◆ **Task to complete**:
What you return must match the records exactly, with every line included.
──────── Working data
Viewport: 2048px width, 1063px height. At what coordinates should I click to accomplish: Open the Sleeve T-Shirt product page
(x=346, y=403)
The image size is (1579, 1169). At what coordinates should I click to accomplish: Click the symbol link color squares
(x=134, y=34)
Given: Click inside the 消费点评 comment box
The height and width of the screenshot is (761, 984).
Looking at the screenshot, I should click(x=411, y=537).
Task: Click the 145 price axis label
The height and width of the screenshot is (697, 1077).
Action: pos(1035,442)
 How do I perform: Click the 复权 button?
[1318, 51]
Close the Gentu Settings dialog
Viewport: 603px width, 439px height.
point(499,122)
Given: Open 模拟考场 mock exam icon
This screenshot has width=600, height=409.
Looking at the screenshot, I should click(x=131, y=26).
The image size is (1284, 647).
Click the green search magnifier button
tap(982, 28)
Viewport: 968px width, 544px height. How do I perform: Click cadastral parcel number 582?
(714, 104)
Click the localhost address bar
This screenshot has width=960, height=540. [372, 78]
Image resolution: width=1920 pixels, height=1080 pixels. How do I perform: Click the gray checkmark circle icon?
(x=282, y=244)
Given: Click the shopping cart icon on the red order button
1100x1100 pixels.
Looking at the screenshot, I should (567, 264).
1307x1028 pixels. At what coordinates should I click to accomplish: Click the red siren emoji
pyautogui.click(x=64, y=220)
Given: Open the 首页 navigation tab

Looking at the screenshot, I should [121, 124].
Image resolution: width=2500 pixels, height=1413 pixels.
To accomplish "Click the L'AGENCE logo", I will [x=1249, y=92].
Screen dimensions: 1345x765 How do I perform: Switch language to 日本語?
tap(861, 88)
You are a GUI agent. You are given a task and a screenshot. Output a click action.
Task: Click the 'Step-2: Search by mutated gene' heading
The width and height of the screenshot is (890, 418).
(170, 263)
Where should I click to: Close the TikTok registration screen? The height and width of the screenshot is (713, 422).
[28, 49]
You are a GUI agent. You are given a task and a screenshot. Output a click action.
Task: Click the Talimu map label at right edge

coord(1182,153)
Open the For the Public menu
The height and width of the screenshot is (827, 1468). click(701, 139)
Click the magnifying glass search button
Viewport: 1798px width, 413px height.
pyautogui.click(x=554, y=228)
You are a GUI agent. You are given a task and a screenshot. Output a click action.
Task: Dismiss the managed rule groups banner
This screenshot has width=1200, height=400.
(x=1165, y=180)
────────────────
◆ **Response**:
Viewport: 2048px width, 1063px height. At what coordinates should I click to accomplish: Open the Sleeve T-Shirt product page
(x=346, y=403)
The image size is (1579, 1169). At what coordinates should I click to accomplish: Click the symbol link color squares
(x=134, y=34)
Given: Click inside the 消费点评 comment box
The height and width of the screenshot is (761, 984).
Looking at the screenshot, I should click(x=411, y=537).
Task: Click the 145 price axis label
The height and width of the screenshot is (697, 1077).
Action: pos(1035,442)
 How do I perform: Click the 复权 button?
[1318, 51]
Close the Gentu Settings dialog
Viewport: 603px width, 439px height.
point(499,122)
Given: Open 模拟考场 mock exam icon
This screenshot has width=600, height=409.
Looking at the screenshot, I should click(x=131, y=26).
The image size is (1284, 647).
Click the green search magnifier button
tap(982, 28)
Viewport: 968px width, 544px height. How do I perform: Click cadastral parcel number 582?
(714, 104)
Click the localhost address bar
This screenshot has width=960, height=540. [372, 78]
Image resolution: width=1920 pixels, height=1080 pixels. How do I perform: Click the gray checkmark circle icon?
(x=282, y=244)
Given: Click the shopping cart icon on the red order button
1100x1100 pixels.
Looking at the screenshot, I should (567, 264).
1307x1028 pixels. At what coordinates should I click to accomplish: Click the red siren emoji
pyautogui.click(x=64, y=220)
Given: Open the 首页 navigation tab

Looking at the screenshot, I should [121, 124].
Image resolution: width=2500 pixels, height=1413 pixels.
To accomplish "Click the L'AGENCE logo", I will [x=1249, y=92].
Screen dimensions: 1345x765 How do I perform: Switch language to 日本語?
tap(861, 88)
You are a GUI agent. You are given a task and a screenshot. Output a click action.
Task: Click the 'Step-2: Search by mutated gene' heading
The width and height of the screenshot is (890, 418).
(170, 263)
Where should I click to: Close the TikTok registration screen? The height and width of the screenshot is (713, 422).
[28, 49]
You are a GUI agent. You are given a task and a screenshot. Output a click action.
Task: Click the Talimu map label at right edge

coord(1182,153)
Open the For the Public menu
The height and width of the screenshot is (827, 1468). click(701, 139)
Click the magnifying glass search button
Viewport: 1798px width, 413px height.
pyautogui.click(x=554, y=228)
You are a GUI agent. You are given a task and a screenshot. Output a click action.
Task: Dismiss the managed rule groups banner
This screenshot has width=1200, height=400.
(x=1165, y=180)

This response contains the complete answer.